**TASK ITEM:** All lines from the one containing "The image size is (1437, 839)." through the end of the material are to be given back exactly, without pictures.

------------------------------------------------------------------------

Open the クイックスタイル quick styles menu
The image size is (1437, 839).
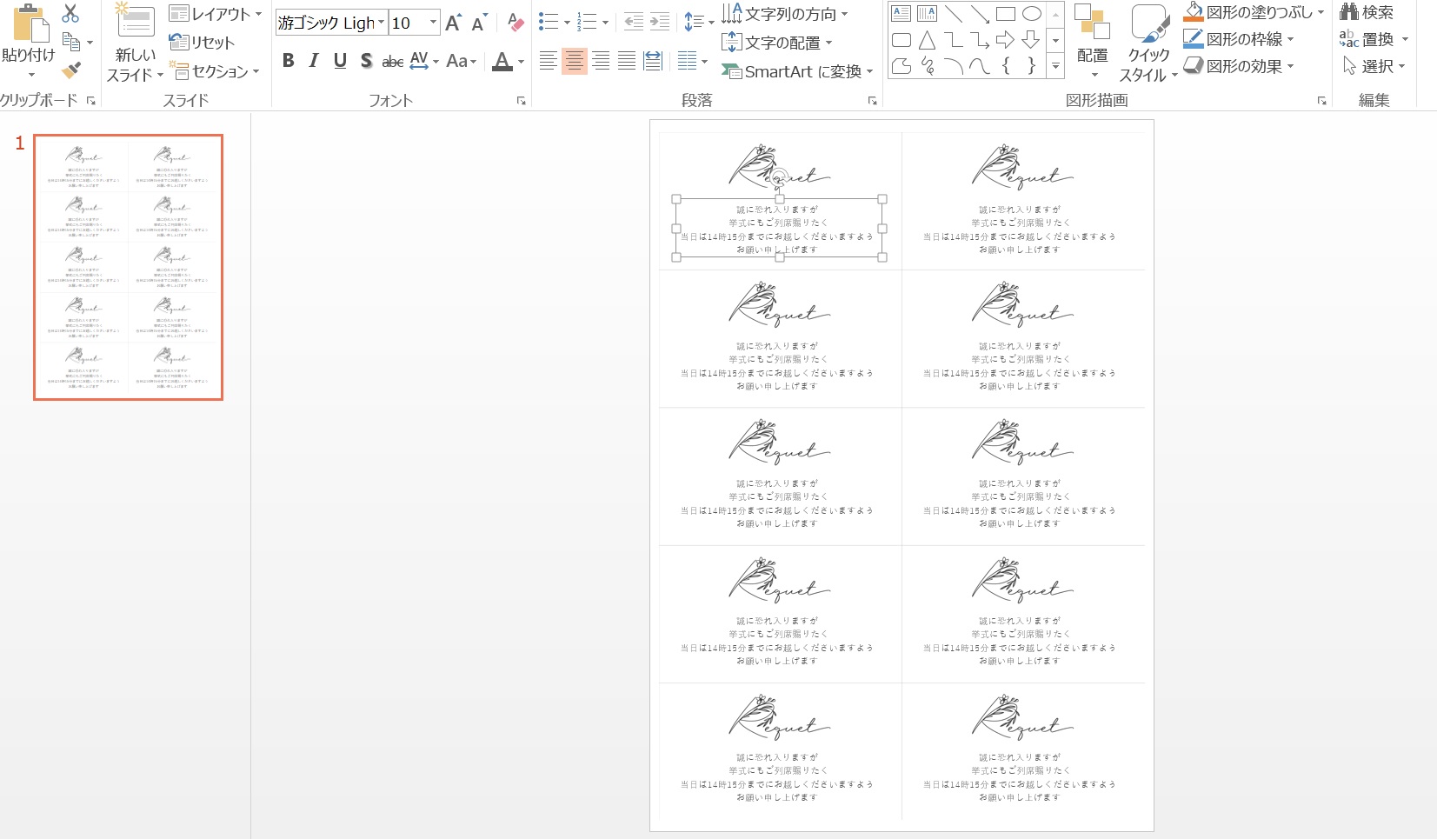tap(1148, 43)
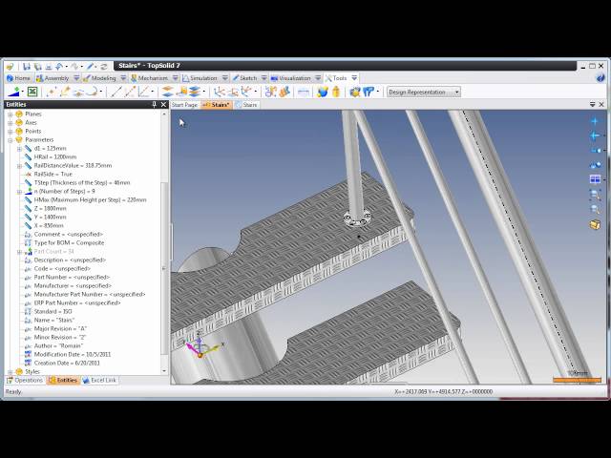Close the Entities panel
Screen dimensions: 611x458
pos(164,105)
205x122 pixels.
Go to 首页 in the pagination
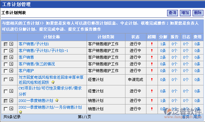(186, 117)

------------------------------------------------------------------------

**RESULT OF THIS TASK:**
The image size is (1437, 839).
tap(1148, 43)
Close the Entities panel
Screen dimensions: 611x458
pos(164,105)
205x122 pixels.
Go to 首页 in the pagination
(186, 117)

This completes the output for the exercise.